The Duke began backing away, slowly at first, then he abandoned all pretense at dignity and bolted for the door, catching some kid right in the head with a flying elbow and knocking him down, but the Duke wasn't about to stop and help him up because he had to get out of that place fast and he did, making his way through the dancers who obligingly parted for his mad rush as if it had all been pre-arranged and then he was outside in the cold glittery desert night where the stars, he could swear, were trying to talk to him, speak to him, but he couldn't hear what they were saying because their voices were a hiss, a sibilant undercurrent of whispers.
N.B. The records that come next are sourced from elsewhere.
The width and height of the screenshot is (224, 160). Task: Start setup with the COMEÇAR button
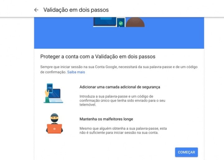coord(186,152)
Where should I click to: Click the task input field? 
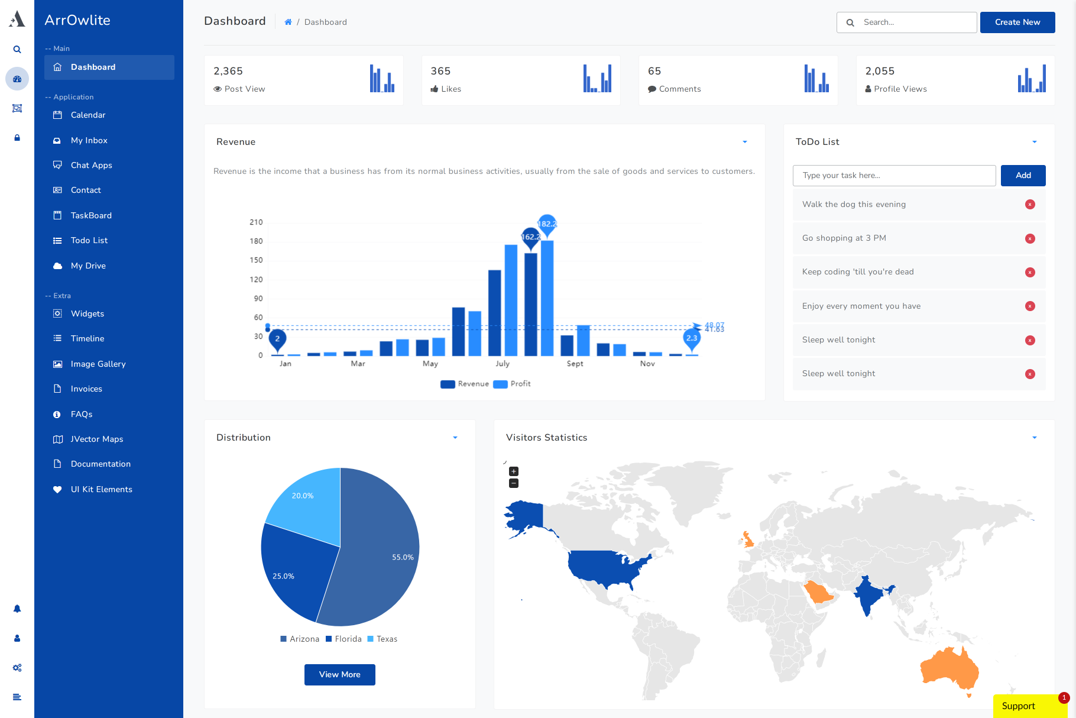coord(894,176)
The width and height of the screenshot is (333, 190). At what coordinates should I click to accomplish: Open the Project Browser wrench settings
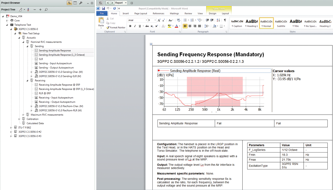click(x=81, y=3)
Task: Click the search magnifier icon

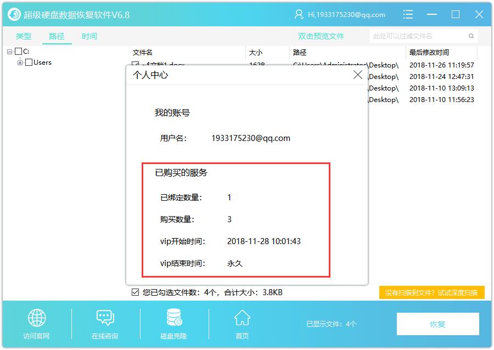Action: 471,36
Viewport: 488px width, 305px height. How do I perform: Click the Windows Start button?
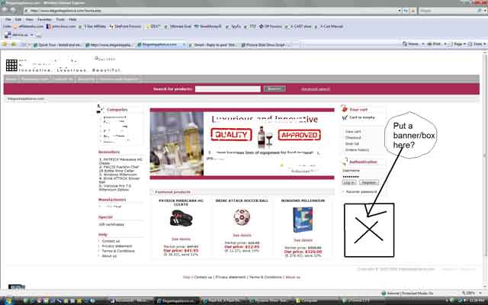[7, 300]
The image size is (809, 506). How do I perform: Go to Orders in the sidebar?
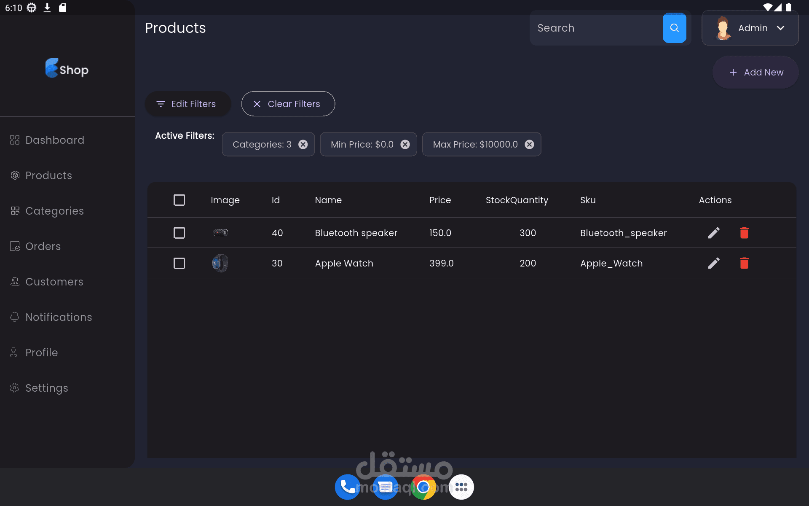[43, 246]
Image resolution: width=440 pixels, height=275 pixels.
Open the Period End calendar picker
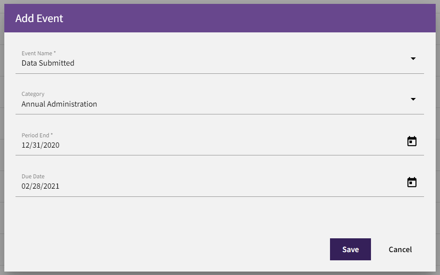click(x=412, y=141)
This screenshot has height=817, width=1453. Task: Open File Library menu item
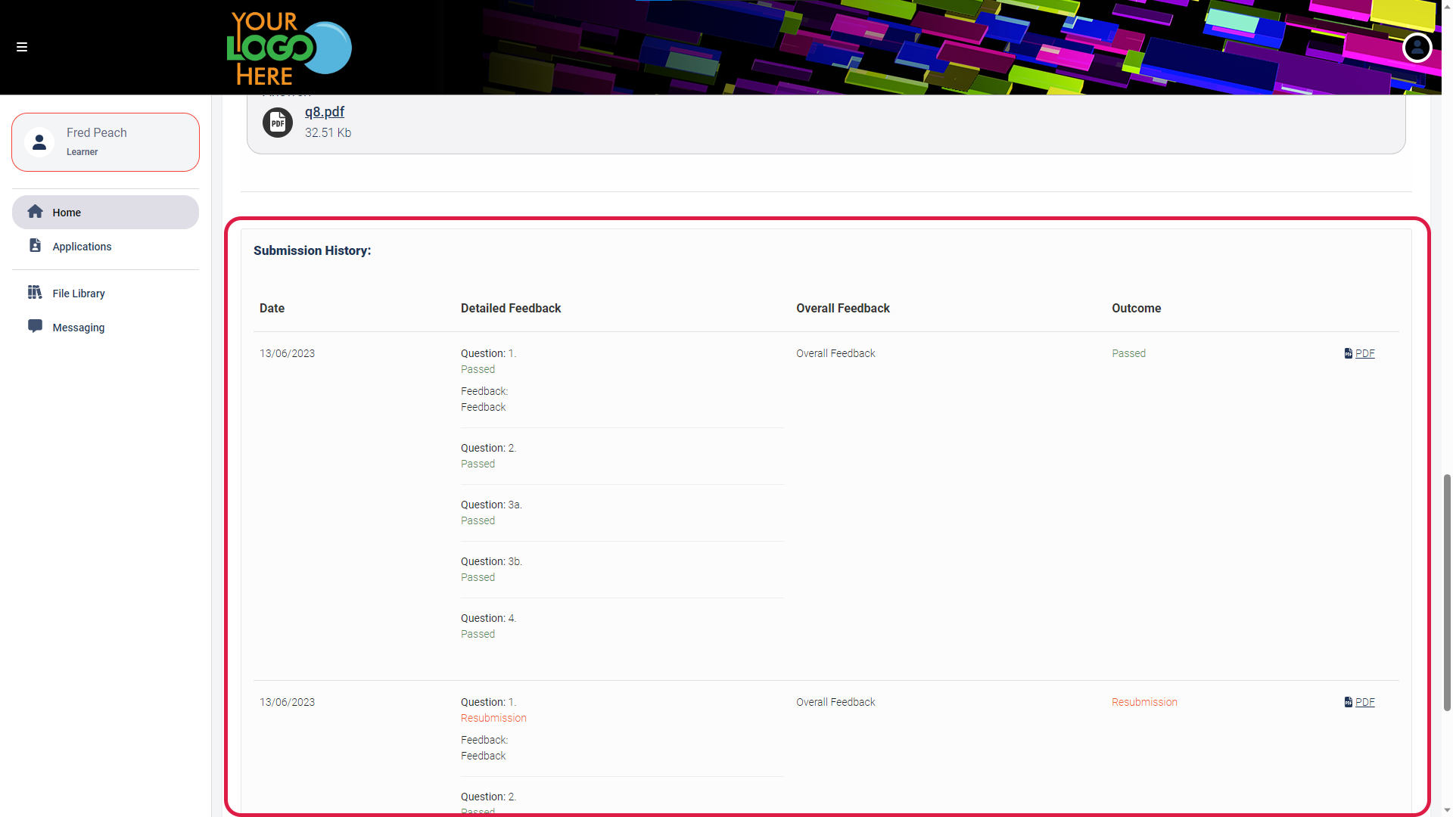coord(79,294)
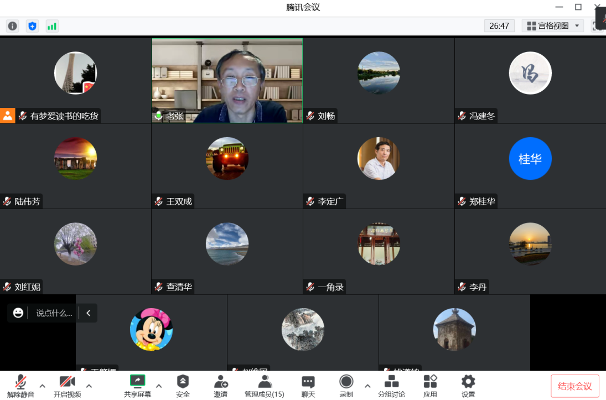This screenshot has width=606, height=400.
Task: Expand video options arrow beside 开启视频
Action: (89, 386)
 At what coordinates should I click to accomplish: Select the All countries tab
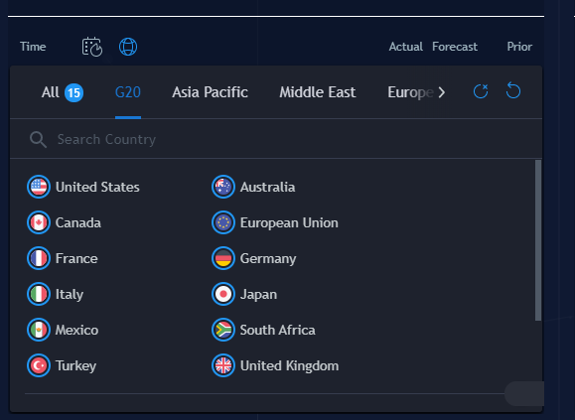tap(63, 92)
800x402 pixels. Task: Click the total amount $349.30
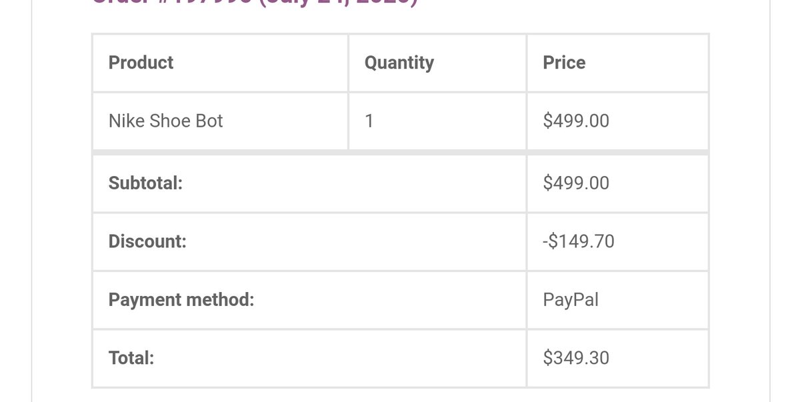(576, 359)
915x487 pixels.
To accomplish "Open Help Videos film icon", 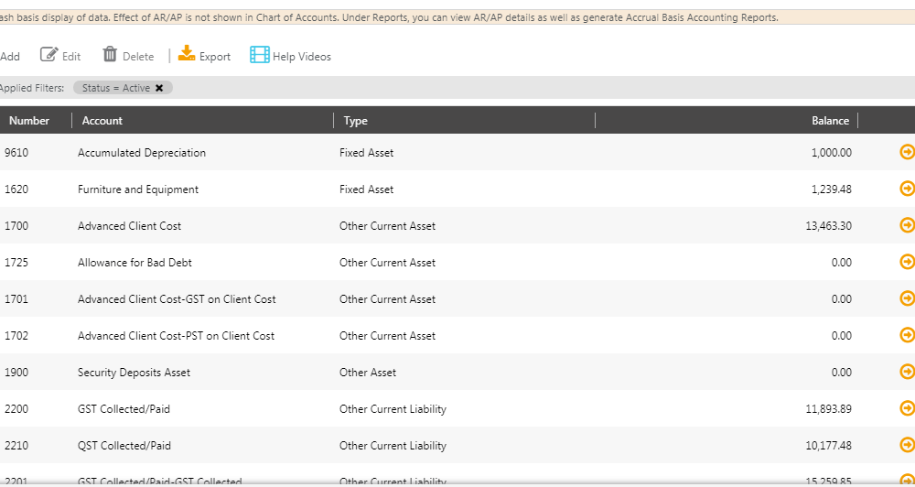I will [x=260, y=56].
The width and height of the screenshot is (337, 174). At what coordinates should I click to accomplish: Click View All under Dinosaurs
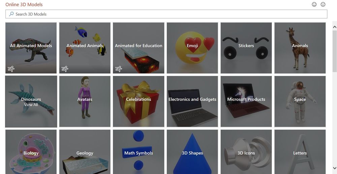coord(31,105)
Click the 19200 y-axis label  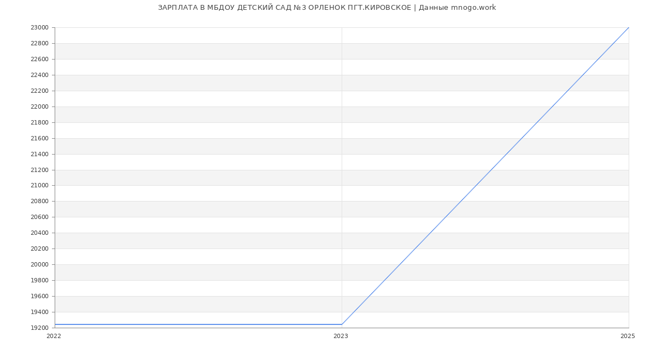[39, 328]

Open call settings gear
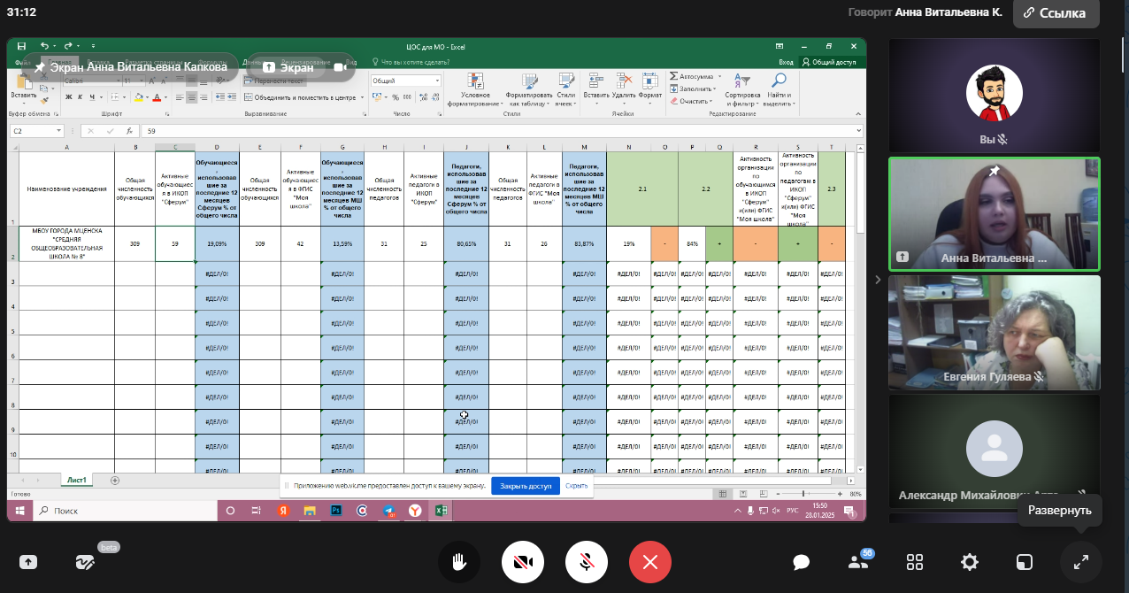(970, 562)
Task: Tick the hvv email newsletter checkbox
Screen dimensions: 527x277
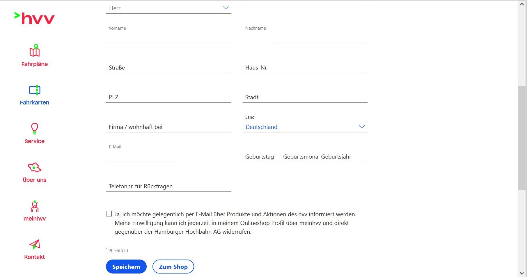Action: [x=109, y=214]
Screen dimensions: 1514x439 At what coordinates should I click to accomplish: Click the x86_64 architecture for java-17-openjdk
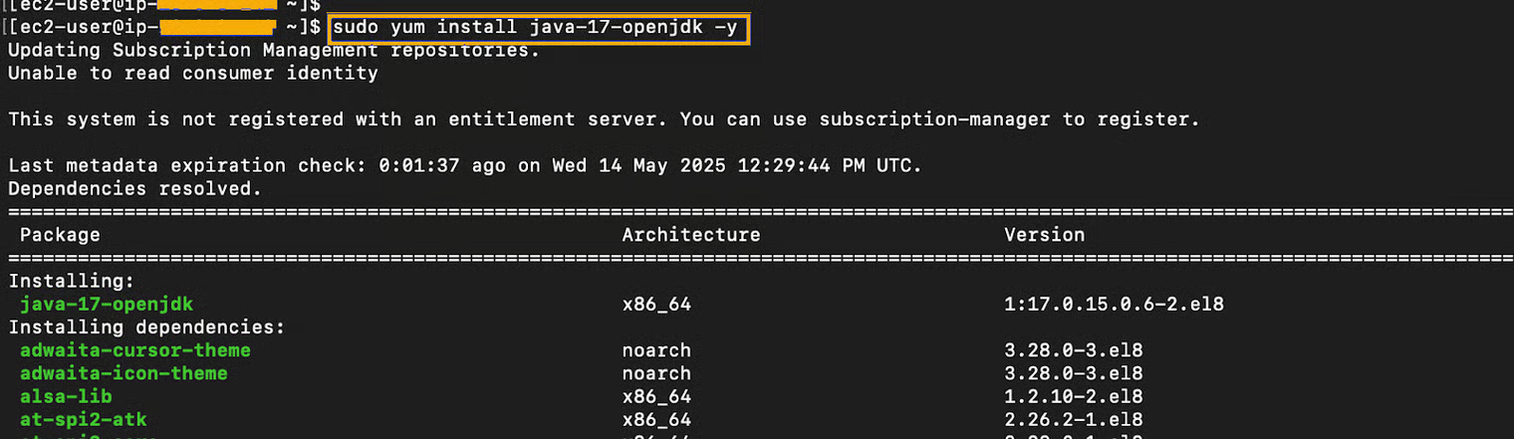[x=656, y=304]
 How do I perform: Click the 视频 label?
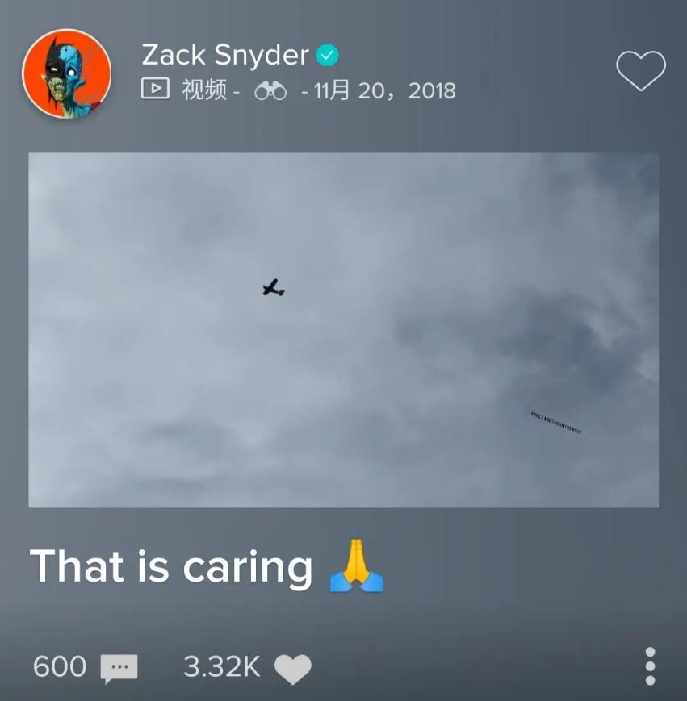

The night was alive and he ran as if he was running for his life, like he was still the USC football player he had been for one year on scholarship, legs fearlessly pumping, arms churning, heading for the goal line eyes closed but still able to see all kinds of crazy shapes and colors until he ran into a wall, a wall he had known he was going to contact but hadn't wanted to avoid in a test of strength to show that he was still as good as he ever was, but even in his prime he couldn't run through walls, though once on a drunken dare he had punched through a closed door and knocked his good buddy Ward Bond out---or had he just broken Ward's nose that time?---but this was a different situation though he was drunk again, but this was still a different situation and in this instance he had lost the fight, as sometimes even true blue heroes did and had to pay with the temporary loss of his consciousness, which seemed fair enough to the Duke because getting your bell rung that hard, if a bit drastic, was one way to clear your head.